Plus durablement, la pandémie actuelle peut conduire à s’interroger sur le niveau et la pertinence de l’activité chirurgicale et à redéfinir éventuellement son périmètre. Dans « le monde d’avant » la chirurgie identifiée avant tout par un acte opératoire pouvait être considérée comme un moteur de l’activité hospitalière favorisée par le système de la T2A et du paiement à l’acte. Dans « le monde d’après » l’activité chirurgicale sera plus compliquée à organiser et de ce fait plus onéreuse. Plus que l’acte lui-même c’est l’ensemble du circuit de soin qui est à considérer. Cette approche qui s’était développée avant la crise faisant intervenir les notions de préparation à la chirurgie (préhabilitation) et de récupération améliorée postopératoire (réhabilitation) va probablement s’amplifier.
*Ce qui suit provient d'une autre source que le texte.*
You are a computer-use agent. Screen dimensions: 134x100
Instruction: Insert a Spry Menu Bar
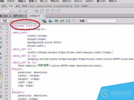pyautogui.click(x=37, y=11)
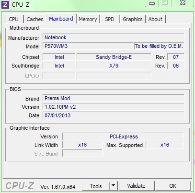The height and width of the screenshot is (193, 195).
Task: Click the Southbridge X79 field
Action: click(114, 66)

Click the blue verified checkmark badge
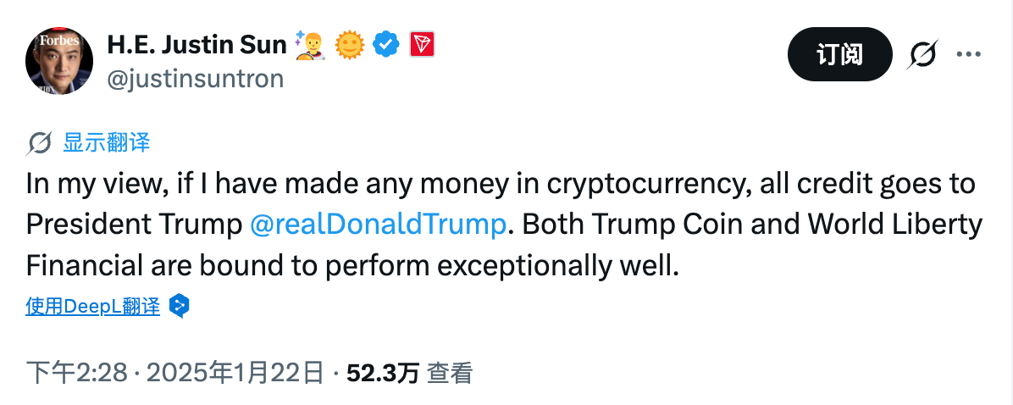point(386,44)
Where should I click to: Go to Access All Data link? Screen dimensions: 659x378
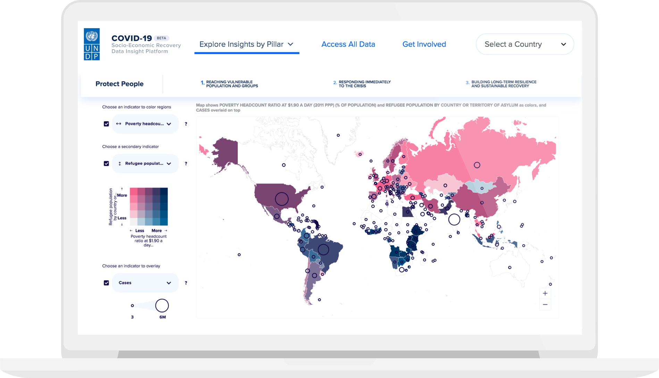click(348, 44)
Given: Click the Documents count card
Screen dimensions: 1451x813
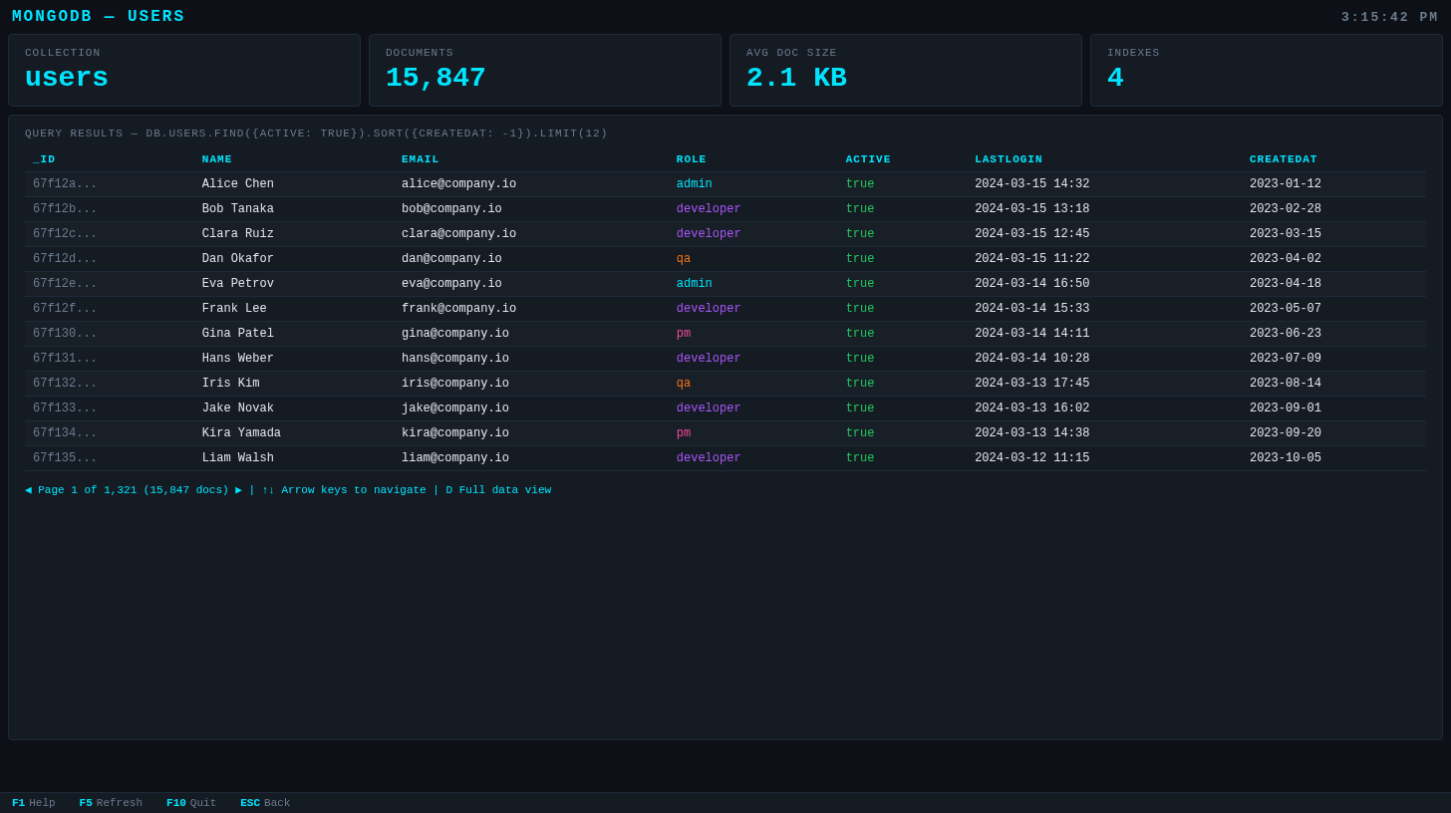Looking at the screenshot, I should pos(545,71).
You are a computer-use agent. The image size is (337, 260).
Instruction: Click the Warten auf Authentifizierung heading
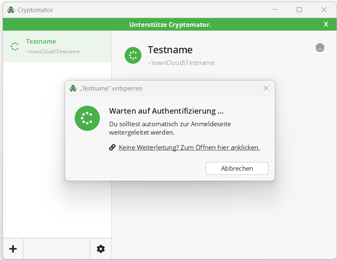[166, 111]
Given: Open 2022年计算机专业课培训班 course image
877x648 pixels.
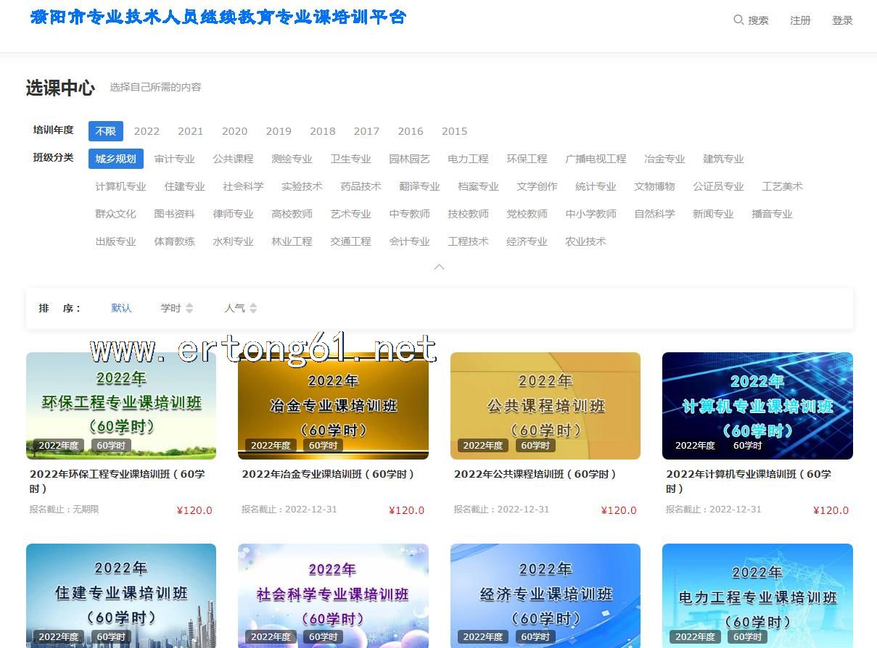Looking at the screenshot, I should point(757,405).
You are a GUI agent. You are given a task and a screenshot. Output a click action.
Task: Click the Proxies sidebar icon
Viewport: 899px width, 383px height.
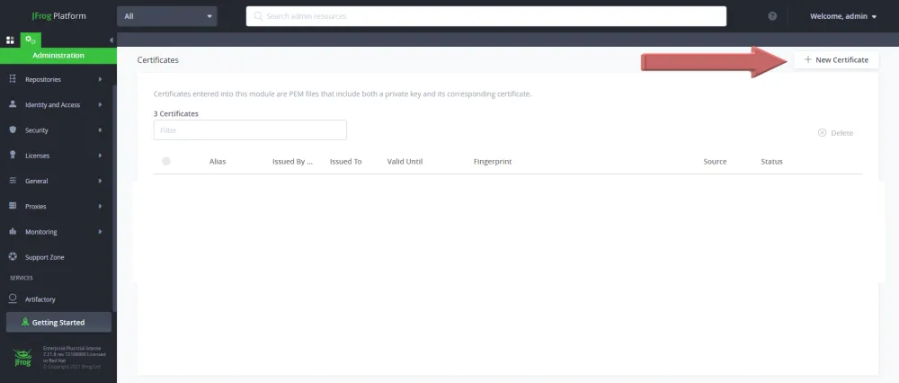pos(13,206)
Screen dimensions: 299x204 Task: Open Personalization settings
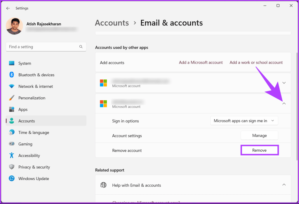click(12, 98)
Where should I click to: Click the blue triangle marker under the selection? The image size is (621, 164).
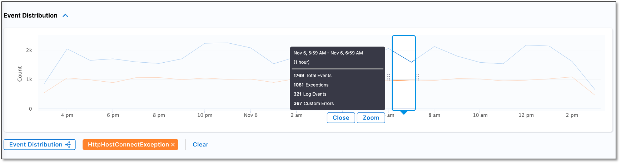pos(404,113)
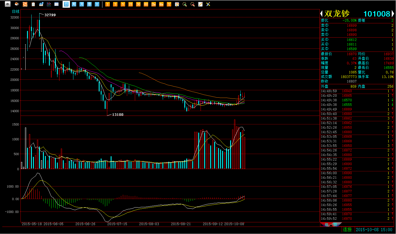The height and width of the screenshot is (234, 396).
Task: Click the zoom out magnifier icon
Action: click(193, 4)
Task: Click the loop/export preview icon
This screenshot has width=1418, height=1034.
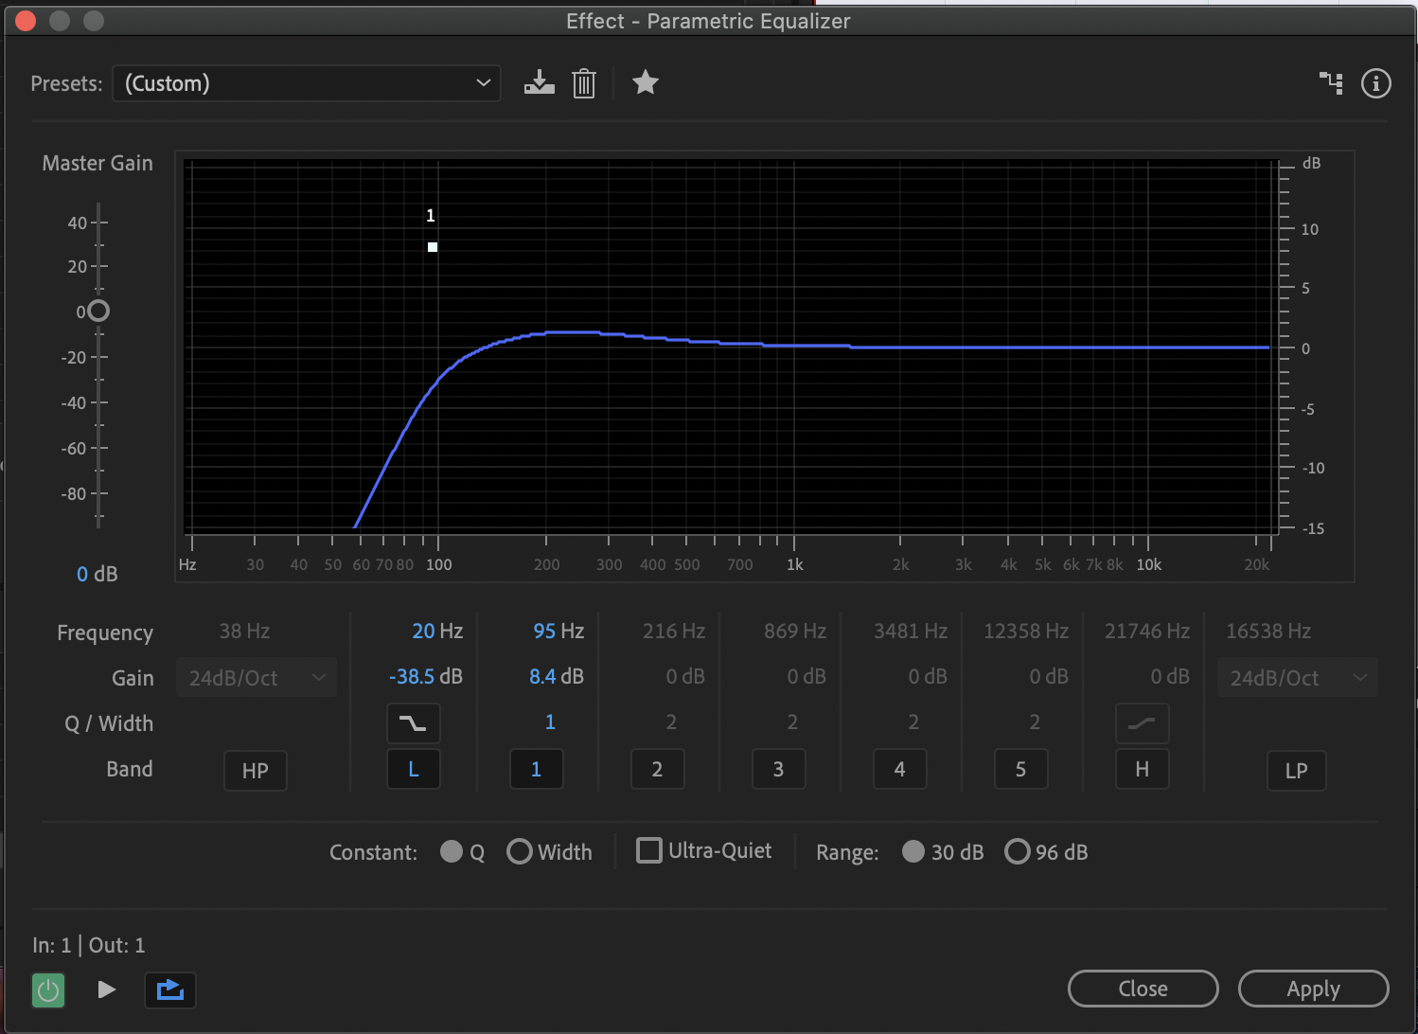Action: (x=170, y=990)
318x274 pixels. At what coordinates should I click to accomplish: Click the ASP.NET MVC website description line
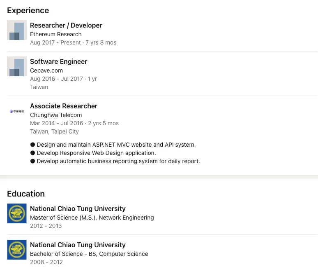pyautogui.click(x=116, y=145)
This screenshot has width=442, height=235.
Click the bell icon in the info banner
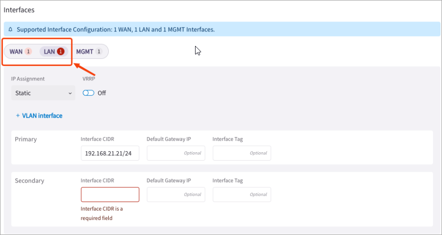pyautogui.click(x=10, y=29)
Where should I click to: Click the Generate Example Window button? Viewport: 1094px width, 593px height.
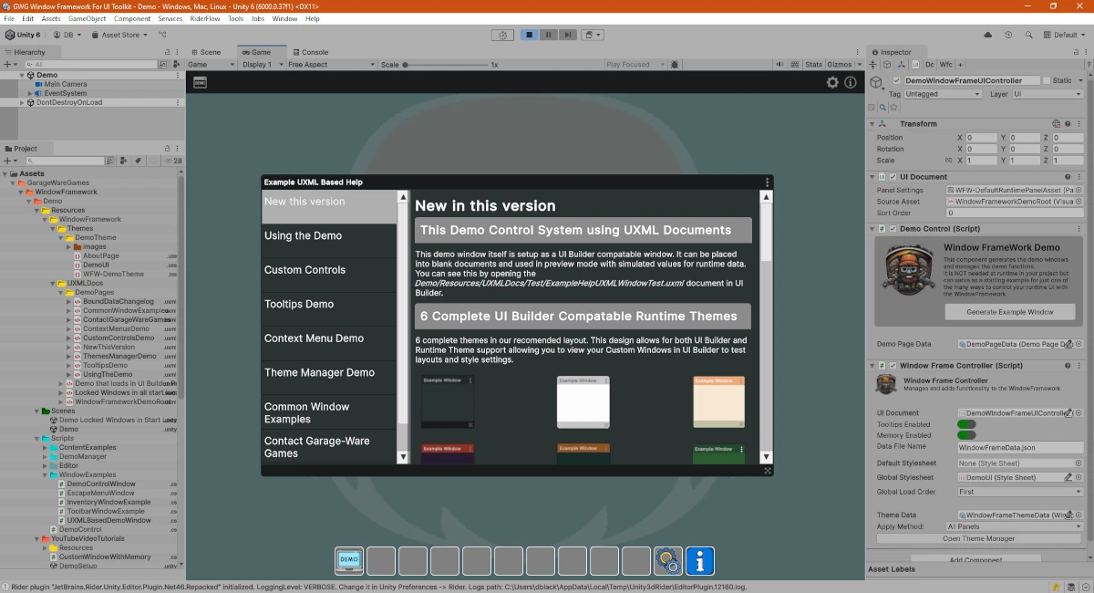tap(1010, 312)
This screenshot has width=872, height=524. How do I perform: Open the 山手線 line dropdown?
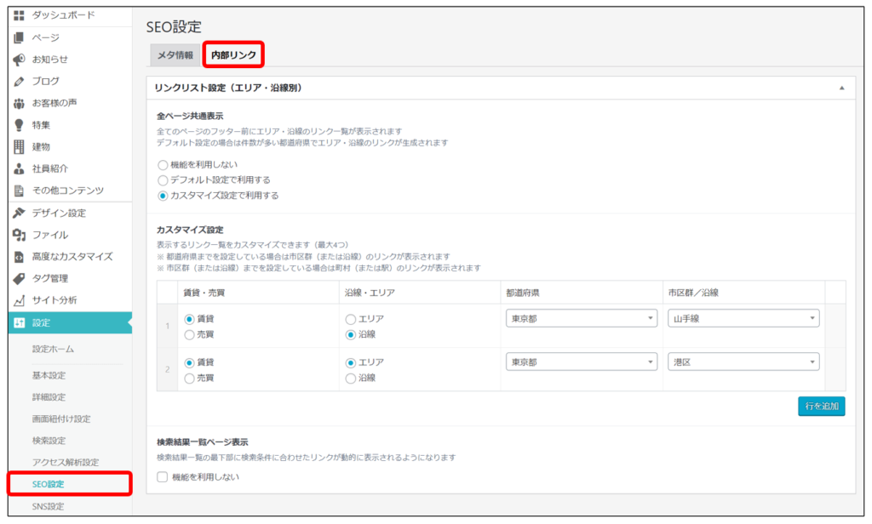[x=743, y=318]
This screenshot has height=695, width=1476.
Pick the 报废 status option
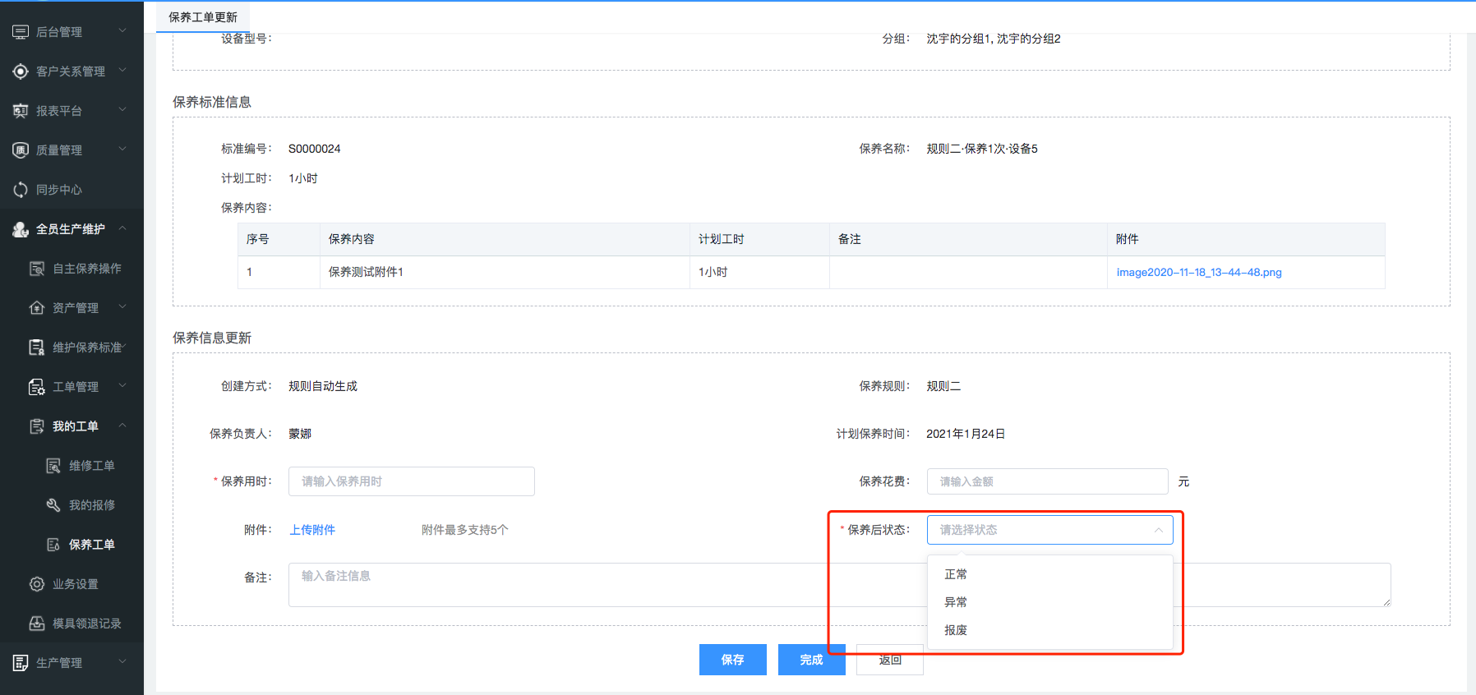click(956, 630)
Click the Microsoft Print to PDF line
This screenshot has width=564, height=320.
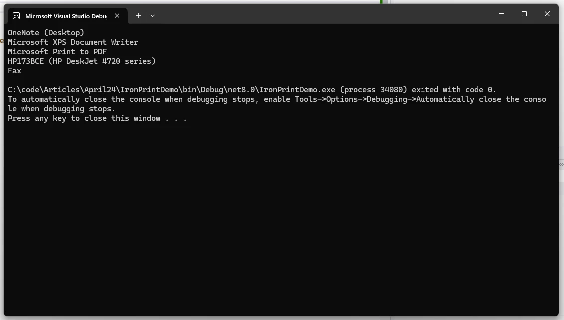[x=57, y=52]
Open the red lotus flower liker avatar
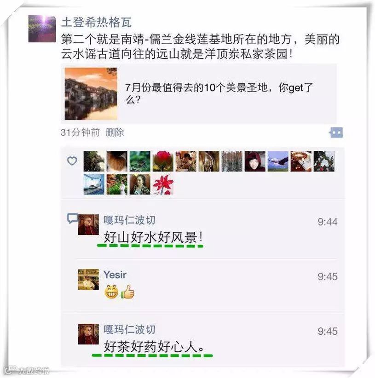 (163, 161)
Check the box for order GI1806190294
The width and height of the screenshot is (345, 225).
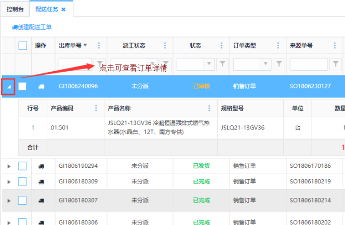coord(22,166)
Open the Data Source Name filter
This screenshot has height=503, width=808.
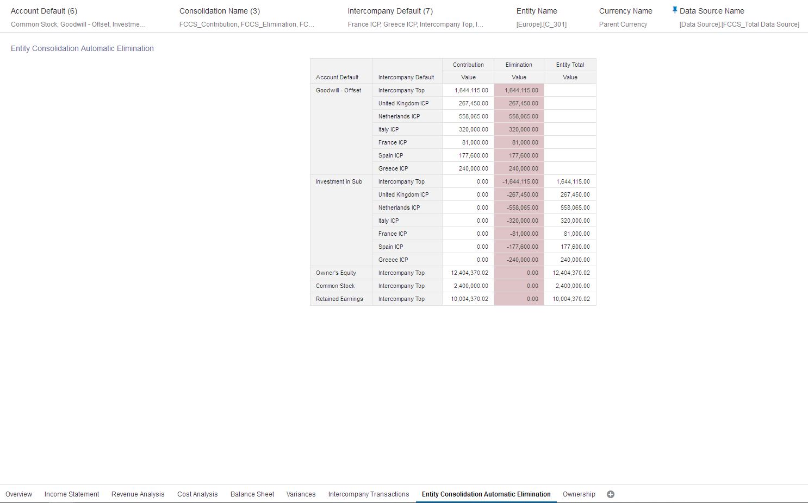pyautogui.click(x=711, y=11)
Pour soutenir ces actions, on peut toutefois s’inquiéter sur les ressources financières d’un système de santé épuisé par la crise, même s’il apparaît à tous, la nécessité de réinvestir dans ce domaine.
Enfin, la pandémie avec sa cohorte de décès va peut être modifier les propositions thérapeutiques qui sont faites aux patients. La prise en compte de l’impact de l’état de santé et des co-morbidités des patients sur les indications opératoires peut devenir encore plus important qu’il ne l’était. En face d’interventions majeures, lourdes du fait des moyens engagés, la qualité de vie des patients après traitement peut devenir un objectif supérieur à la prolongation de la vie et les alternatives thérapeutiques non agressives pèseront probablement plus dans la décision. Des interventions pratiquées sur une grande échelle dont les indications ont été repoussées au-delà des données de l’« evidence-based » médecine pourront être argumentées. Plus exactement il deviendra plus impératif de suivre les recommandations de bonne pratique et de ne pas s’en écarter. Toutes ces règles existent déjà, mais leur application peut devenir une obligation morale (et financière) beaucoup plus strict.
L’hôpital (et notamment l’hôpital public qui a subi fortement l’impact de l’épidémie) doit donc se remettre en marche pour préserver l’activité chirurgicale. Sachant que le système de santé a fait preuve de résilience durant la crise, gageons qu’il soit capable, dans ce domaine comme dans d’autres, de s’adapter dans la durée à une nouvelle situation.
Déclaration de liens d’intérêts
les auteurs déclarent ne pas avoir de liens d’intérêts.